For the upcoming exhibition of Iris van Herpen at the Brooklyn Museum, Four Bent Corners partnered with director Diana Markosian to create a film celebrating one of fashion’s most visionary voices.
A pioneer in the use of emerging technologies, Iris van Herpen continuously pushes beyond conventional ideas of clothing, merging traditional couture craftsmanship with innovation and experimentation. Her work exists between worlds: art and science, nature and technology, movement and form.

Produced across two weeks leading up to the shoot, our process centered around two locations deeply connected to Iris’s creative practice.

The first brought us to the sand dunes of North Holland, landscapes whose shifting forms and fluid movement echo the organic structures found throughout her designs. The second led us into the contemplative spaces of Embassy of the Free Mind, an institution dedicated to questioning, discovery, and opening pathways to ancient and contemporary wisdom.

The contrast between these environments became a visual conversation. One shaped by movement and natural force, the other by stillness and reflection.

As a former ballet dancer, Diana’s perspective often begins with movement before image. Her work treats the body not as something fixed, but as an emotional instrument, where gesture, rhythm, and physical presence carry narrative weight. That sensitivity informed the film’s approach, allowing choreography and environment to become storytelling devices rather than simply subjects within a frame. 

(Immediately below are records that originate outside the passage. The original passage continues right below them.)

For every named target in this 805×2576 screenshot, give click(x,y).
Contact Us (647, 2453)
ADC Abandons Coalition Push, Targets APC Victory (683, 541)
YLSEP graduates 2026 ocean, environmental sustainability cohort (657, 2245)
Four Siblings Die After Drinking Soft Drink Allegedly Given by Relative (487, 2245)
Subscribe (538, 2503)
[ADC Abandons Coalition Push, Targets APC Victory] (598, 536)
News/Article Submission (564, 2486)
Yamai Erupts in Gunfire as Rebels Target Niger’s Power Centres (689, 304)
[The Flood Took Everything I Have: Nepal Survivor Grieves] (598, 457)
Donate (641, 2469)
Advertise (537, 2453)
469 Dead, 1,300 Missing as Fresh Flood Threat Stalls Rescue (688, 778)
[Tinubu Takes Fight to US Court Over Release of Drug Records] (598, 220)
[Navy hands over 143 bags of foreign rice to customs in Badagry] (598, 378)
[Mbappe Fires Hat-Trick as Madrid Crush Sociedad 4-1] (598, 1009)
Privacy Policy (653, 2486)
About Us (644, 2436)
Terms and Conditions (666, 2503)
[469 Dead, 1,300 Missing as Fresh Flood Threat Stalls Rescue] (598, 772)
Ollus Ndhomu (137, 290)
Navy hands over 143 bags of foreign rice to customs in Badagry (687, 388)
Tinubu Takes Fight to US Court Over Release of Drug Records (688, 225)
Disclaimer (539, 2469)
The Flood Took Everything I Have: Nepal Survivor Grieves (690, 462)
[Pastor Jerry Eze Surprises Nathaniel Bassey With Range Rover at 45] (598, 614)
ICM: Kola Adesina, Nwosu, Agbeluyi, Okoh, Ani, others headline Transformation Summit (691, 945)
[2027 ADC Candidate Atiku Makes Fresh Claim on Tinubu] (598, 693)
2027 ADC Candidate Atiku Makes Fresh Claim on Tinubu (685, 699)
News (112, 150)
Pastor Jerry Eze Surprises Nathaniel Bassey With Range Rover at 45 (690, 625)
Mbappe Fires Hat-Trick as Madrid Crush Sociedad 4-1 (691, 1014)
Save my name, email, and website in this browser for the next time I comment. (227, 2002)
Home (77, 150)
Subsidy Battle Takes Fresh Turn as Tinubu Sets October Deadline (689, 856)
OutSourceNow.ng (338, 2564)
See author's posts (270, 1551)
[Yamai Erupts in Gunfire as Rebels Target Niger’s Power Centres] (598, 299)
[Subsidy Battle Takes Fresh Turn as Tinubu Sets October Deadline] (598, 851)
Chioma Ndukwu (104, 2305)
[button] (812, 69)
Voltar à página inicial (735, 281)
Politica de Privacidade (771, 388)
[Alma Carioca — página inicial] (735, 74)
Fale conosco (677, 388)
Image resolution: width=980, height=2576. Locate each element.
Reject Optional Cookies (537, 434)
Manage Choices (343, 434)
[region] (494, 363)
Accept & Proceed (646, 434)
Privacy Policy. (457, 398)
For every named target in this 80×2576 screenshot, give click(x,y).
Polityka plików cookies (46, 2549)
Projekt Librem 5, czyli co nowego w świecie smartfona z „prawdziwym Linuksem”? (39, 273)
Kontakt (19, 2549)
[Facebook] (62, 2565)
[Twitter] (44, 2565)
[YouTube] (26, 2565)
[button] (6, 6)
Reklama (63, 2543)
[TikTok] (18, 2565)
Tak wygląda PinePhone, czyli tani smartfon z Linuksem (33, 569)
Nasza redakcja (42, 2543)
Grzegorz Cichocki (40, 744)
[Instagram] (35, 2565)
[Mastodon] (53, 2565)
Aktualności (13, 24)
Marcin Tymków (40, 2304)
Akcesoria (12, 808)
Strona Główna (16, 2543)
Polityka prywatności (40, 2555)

The visual language was captured by cinematographer Zoë Que on the Alexa 35 Extreme, while choreography by Fanny Sage guided performers Alanna Archibald and Matchima Josephine Flos through a series of movements that responded to both space and garment.
Together, the team created a film that moves between fashion, performance, and portraiture. A celebration not only of Iris van Herpen’s historic exhibition, but of the ideas, environments, and collaborators that continue to shape her world.